It is important to point out a possible conflict of interest that may come up if a custom software vendor does work for two customers who compete with each other. That conflict of interest can occur if one customer pays the vendor to develop a software solution and then the other customer who competes with the first customer asks for a very similar solution. In that case, is it ethical to provide the same code to the second customer, possibly at a discounted rate, when the first customer paid full price for that code?
This is particularly prevalent in software development because a vendor may be hired specifically they have expertise in a particular industry. In fact many software vendors, the smaller ones in particular, specialize in particular industries. Such vendors are almost bound to run into potential conflicts such as this.

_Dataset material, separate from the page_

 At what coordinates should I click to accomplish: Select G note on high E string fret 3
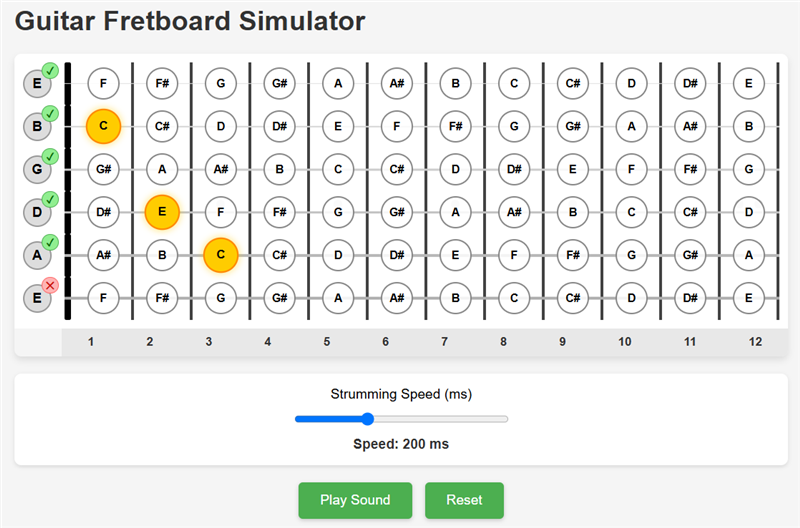click(221, 83)
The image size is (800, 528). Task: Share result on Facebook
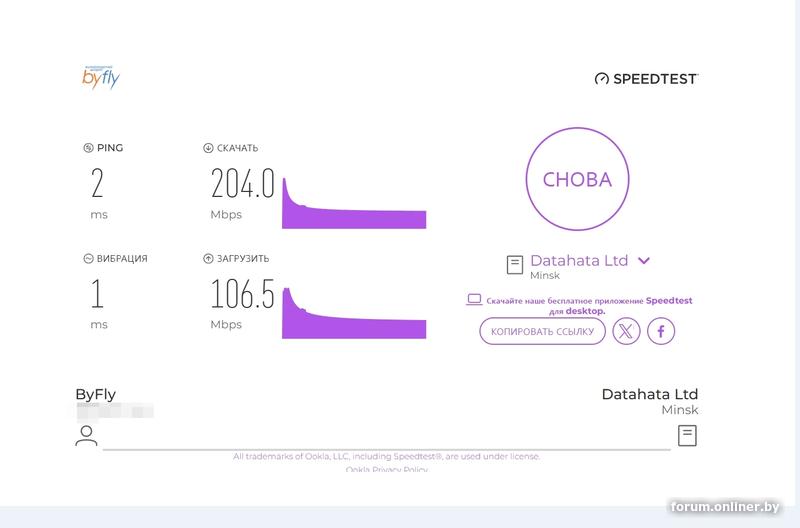pyautogui.click(x=661, y=331)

A more complicated problem occurs if the software vendor assisted in developing the specifications for the solution. What happens if the vendor helps one customer devise some ingenious and innovative idea that provides that customer with a competitive advantage? Is the vendor allowed to suggest any aspect of that idea to a competitor of that first customer?
The answer: clearly not.
How do you avoid such conflicts? Some customers may request that the vendor sign a legally binding contract preventing them working with competitors, at least over some well-defined time period. In that case it is not a problem.
But if the vendor is, in fact, presented with this problem, I believe that there is only one solution. That solution is to prevent the same project managers, programmers and engineers from working for both customers.
If you instruct the technical staff to avoid discussing such ideas, you’re putting them into a very difficult and possibly impossible situation. How do you separate generic technical ideas from specific ideas?
So the only answer – separate your technical staff into different groups for each competitor.
Note that this is not necessary if the customers are not competitors. I worked for a company that provided ID card solutions. Some of the ideas that were developed for issuing employee ID cards for a telecommunications company were used for a large bank. Some enhancements paid for the large bank were proposed to the telecommunications company. Both companies benefited and neither company paid for any code development that also helped a competitor.